The matter of the cider, however, did give him to think. Proper cider it was, when they was given a bottle or two. But it wasn’t Sussex cider. A little like Devonshire cider, more like Hereford-shire. But not the same as any. More head it had n was sweeter, n browner. N not to be drunk s freely! Fair scoured you it did if you drunk s much s a quart!

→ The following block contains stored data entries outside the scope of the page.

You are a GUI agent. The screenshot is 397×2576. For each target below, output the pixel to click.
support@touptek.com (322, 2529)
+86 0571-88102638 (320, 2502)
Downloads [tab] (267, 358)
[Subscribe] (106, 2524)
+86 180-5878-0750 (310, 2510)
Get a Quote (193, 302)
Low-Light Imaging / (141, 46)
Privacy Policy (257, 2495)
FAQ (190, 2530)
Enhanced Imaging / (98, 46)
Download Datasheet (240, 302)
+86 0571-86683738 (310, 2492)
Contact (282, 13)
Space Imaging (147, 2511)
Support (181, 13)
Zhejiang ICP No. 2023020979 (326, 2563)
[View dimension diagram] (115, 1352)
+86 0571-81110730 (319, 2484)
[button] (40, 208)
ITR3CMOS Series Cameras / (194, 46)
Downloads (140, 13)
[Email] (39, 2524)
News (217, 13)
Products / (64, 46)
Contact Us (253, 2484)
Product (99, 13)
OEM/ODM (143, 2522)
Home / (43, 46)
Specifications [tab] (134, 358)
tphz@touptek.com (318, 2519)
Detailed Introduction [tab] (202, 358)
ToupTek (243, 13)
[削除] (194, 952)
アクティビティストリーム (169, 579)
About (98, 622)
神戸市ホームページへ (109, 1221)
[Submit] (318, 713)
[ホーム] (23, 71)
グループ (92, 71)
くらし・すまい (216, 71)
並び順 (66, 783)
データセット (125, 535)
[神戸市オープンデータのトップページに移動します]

‘The little settlement was advancing furtively to the hedge. Cramp put his bald poll out of his work — shed and then crept out. Mrs. Cramp, an untidy, dark, very thin woman emerged over her door-sill, wiping her hands on her apron. The four Cramp children at different stages of growth crept out of the empty pig-pound. — Cramp was not going to buy his winter pigs till next fortnightly fair at Little Kingsworth. — The Elliott Children, with the milk-can, came at a snail’s pace down the green path from the farm; Mrs. Elliott, an enormous woman with untidy hair, peered over her own hedge, which formed a little enclosure on the Common; Young Hogben, the farmer’s son, a man of forty, very thick-set, appeared on the path in the beech — wood, ostensibly driving a great black sow. Even Gunning left his brushing and lumbered to the edge of the stable. From there he could still see Mark in his bed, but also, looking down-wards between the apple-trunks he could see Marie Léonie bottle the cider, large, florid and intent, in the open dairying-shed where water ran in a V-shaped wooden trough.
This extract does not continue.